GOAL OF THE EXERCISE:
Pick out every line below that contains the string "Expand", treating case as significant, and copy each one.

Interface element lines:
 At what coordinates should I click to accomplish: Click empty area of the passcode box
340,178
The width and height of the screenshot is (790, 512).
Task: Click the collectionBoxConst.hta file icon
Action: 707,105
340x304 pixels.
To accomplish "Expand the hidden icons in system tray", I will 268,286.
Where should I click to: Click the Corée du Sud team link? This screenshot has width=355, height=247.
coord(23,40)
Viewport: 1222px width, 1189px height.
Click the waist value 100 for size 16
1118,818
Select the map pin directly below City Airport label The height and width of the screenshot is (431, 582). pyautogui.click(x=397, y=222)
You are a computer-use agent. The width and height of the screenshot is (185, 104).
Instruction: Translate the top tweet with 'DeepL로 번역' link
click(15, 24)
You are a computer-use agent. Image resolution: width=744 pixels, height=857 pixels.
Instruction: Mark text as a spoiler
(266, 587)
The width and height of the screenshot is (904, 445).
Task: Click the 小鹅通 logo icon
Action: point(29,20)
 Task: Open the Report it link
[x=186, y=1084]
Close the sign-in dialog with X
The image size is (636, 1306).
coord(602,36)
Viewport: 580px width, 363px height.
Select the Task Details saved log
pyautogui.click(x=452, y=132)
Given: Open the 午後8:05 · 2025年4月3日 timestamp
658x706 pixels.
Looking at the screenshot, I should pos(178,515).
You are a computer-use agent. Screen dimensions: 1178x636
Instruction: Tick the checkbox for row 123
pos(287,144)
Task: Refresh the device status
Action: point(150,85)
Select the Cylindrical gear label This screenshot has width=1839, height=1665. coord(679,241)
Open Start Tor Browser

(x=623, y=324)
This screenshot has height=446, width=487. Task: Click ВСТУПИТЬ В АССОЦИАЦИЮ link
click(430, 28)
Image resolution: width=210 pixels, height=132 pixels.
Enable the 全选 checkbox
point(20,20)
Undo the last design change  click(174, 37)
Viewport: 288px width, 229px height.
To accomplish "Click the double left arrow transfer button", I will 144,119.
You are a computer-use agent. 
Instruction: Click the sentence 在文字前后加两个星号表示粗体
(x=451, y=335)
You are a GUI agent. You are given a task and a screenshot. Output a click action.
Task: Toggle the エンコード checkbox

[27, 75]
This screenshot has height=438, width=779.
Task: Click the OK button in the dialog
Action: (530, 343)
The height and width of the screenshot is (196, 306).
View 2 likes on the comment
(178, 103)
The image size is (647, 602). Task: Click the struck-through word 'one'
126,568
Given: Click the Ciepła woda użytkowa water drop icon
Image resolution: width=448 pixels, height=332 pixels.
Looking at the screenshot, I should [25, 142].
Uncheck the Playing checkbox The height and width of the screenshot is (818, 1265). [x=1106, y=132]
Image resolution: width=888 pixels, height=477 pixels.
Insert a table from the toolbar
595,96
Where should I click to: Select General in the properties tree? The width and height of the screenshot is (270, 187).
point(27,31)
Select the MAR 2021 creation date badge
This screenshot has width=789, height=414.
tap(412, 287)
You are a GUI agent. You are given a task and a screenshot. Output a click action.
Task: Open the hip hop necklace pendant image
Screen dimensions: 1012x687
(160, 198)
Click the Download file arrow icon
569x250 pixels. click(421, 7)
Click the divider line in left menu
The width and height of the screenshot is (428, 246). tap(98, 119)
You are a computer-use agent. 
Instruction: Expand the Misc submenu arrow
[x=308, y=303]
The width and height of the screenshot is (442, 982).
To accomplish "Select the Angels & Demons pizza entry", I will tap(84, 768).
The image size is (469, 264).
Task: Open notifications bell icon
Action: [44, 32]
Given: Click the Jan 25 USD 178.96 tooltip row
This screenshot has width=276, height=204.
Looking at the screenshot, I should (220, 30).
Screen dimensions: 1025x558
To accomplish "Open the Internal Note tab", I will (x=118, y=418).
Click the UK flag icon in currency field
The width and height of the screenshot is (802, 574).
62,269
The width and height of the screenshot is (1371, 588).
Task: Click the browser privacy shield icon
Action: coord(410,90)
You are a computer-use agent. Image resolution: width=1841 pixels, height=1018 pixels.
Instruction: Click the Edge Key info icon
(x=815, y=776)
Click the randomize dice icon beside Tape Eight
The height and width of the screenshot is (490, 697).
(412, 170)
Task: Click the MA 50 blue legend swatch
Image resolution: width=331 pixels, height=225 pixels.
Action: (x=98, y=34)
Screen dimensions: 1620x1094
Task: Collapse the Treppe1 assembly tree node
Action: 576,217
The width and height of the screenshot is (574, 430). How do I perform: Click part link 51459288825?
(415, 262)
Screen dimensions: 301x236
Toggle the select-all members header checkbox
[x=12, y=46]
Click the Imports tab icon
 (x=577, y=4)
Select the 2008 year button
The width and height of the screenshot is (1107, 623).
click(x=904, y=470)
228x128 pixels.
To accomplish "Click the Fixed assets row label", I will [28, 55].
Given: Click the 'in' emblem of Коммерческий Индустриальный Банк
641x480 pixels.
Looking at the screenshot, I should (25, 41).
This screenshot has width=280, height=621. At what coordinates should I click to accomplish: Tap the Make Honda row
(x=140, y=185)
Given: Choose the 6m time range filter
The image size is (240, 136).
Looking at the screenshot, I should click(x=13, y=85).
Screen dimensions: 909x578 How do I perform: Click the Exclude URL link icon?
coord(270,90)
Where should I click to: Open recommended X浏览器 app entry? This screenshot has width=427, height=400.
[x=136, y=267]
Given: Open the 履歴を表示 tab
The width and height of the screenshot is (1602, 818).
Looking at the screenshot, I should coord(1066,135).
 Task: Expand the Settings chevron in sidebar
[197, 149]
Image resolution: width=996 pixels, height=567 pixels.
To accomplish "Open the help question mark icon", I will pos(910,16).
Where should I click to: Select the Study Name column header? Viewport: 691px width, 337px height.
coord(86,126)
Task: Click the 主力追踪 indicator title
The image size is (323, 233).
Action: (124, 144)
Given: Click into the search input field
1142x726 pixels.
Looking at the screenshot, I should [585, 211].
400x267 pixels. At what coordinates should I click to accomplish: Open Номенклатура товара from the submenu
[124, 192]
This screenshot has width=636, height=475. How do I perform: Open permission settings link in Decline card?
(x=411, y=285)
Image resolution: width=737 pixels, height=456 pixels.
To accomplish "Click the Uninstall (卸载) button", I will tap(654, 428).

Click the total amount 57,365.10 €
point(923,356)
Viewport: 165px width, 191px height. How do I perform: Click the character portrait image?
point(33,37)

SOLVED PROBLEM:
To accomplish "Expand the hidden icons in system tray", I will 268,286.
Instruction: Expand the Misc submenu arrow
 Task: Expand the Settings chevron in sidebar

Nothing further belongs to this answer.